Ever try writing (the old-fashioned way, with a pen or pencil) on a moving train?  If so, you know how extraneous movement interferes with fine motor coordination.  You might end up with a page of barely decipherable chicken-scratching.

Like the muscles in our hands that allow us to write clearly in a stationary environment, our vocal muscles—the tiny muscles that move and stretch our vocal cords in various subtle ways in singing—require a stable environment in order to respond precisely and delicately.  A turbulent environment throws them off, adding unwanted random “noise” to our sound, like the unwanted random jittering our pen makes on the paper when the train rattles along the tracks.

So how do you provide your vocal muscles with the stable environment they need to accomplish their delicate task well?  You maintain stability by not unnecessarily altering the shape of your internal resonance space when singing.  Does that sound complicated?  It’s not, really: the configuration of your resonance space is largely determined by the vowel you sing.  If you maintain a consistent vowel, you stabilize the environment in which your vocal muscles are working.

For example, if you are singing a two-note interval on [ah], you must make sure not to change the [ah] when moving to the second pitch.  Often, we alter our vowels so automatically, that we are not even able to perceive the change.  It was months after my mentor Cornelius Reid first identified my habit of singing [ah-ah-ah-UH] as I went up the scale before I was able to note the difference myself.  I remember thinking (incorrectly, as it turned out) that he must have been imagining things; it sure sounded like [ah-ah-ah-ah] to me!

The effect of modifying our vowels is amplified for larger intervals.  You can try it for yourself by singing [ah] on a lowish note followed by the same note an octave higher.  If you change the vowel (for example, to [uh] or [oo] as in book or [a] as in cat), you will jostle the vocal muscles unnecessarily, interfering with their ability to respond with precision and ease.  If you maintain a consistent [ah], your musculature, as if by magic, will have the freedom to create just the right conditions for the second note.

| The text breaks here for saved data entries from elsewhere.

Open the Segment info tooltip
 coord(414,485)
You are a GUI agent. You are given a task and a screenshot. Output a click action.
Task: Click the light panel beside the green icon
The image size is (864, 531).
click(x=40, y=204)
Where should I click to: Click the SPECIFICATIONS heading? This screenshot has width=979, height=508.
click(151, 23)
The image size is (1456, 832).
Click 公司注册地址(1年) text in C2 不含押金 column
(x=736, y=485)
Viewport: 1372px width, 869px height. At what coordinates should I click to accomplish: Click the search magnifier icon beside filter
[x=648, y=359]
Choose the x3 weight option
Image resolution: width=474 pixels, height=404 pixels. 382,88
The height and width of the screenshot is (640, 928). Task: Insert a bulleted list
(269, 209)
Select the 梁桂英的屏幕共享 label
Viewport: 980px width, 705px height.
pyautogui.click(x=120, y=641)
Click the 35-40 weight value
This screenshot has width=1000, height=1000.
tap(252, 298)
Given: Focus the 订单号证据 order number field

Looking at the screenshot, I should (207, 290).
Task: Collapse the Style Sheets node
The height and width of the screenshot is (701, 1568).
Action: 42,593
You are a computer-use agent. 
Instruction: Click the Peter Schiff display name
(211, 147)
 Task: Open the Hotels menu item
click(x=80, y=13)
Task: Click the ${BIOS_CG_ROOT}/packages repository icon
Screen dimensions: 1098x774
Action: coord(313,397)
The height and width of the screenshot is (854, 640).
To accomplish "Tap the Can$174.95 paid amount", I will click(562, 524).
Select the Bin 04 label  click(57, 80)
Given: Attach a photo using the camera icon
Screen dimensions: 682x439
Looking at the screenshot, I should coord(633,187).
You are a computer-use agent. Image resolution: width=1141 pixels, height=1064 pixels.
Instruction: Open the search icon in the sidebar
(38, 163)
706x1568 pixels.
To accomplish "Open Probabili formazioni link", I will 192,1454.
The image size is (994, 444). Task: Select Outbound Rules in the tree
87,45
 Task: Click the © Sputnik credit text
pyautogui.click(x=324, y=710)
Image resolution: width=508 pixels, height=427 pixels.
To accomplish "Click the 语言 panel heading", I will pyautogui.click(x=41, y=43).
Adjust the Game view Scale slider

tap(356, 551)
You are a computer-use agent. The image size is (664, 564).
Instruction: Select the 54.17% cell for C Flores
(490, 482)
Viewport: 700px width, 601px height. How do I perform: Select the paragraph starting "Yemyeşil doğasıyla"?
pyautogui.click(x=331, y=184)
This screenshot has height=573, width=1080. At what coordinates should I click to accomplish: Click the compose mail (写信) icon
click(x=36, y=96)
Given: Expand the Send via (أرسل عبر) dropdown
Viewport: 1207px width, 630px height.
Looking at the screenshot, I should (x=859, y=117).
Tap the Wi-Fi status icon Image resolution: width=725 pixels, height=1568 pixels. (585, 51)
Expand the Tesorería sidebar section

It may take some time before this process works efficiently.  A lot depends on the current state of coordination in your vocal musculature and your ability to hear accurately what sounds you are producing.  Until things are working at their peak, it is very helpful to have a teacher’s ear to analyze what is going on.

One of my primary goals in voice teaching is to lead my students to an ability to accurately discern the quality of their vowels so they eventually are able to maintain a stable resonance environment in their singing.


  1. Chaz says:

    Sorry, Michael, I have been absent for a while, longer than intended. Can you say more about how you teach students to discern the quality of their vowels? Some of mine have a "natural" ability to hear, and others seem to have no awareness of what seems so obvious to me. Is relentless repitition the only way? As I said before, I was taught purposeful vowel modification years ago, so am struggling with my own hearing and reproduction issues.

  2. Michael Hanko says:

    Hi Chaz,

    I answered your questions in a new post dated 7/10/2010. Hope it helps!


  3. Tita says:

    Being merely a "shower singer", I find this fascinating.

    And I can't help but wonder if your analogy comes from trying to do crossword puzzles on the train…adding the further constraint of the tiny squares increases the writing difficulty. I suppose that is akin to the constraint of staying within the vowel "square".

  4. Michael Hanko says:

    What a great analogy! And yes, I have done plenty of crosswords on trains over the years.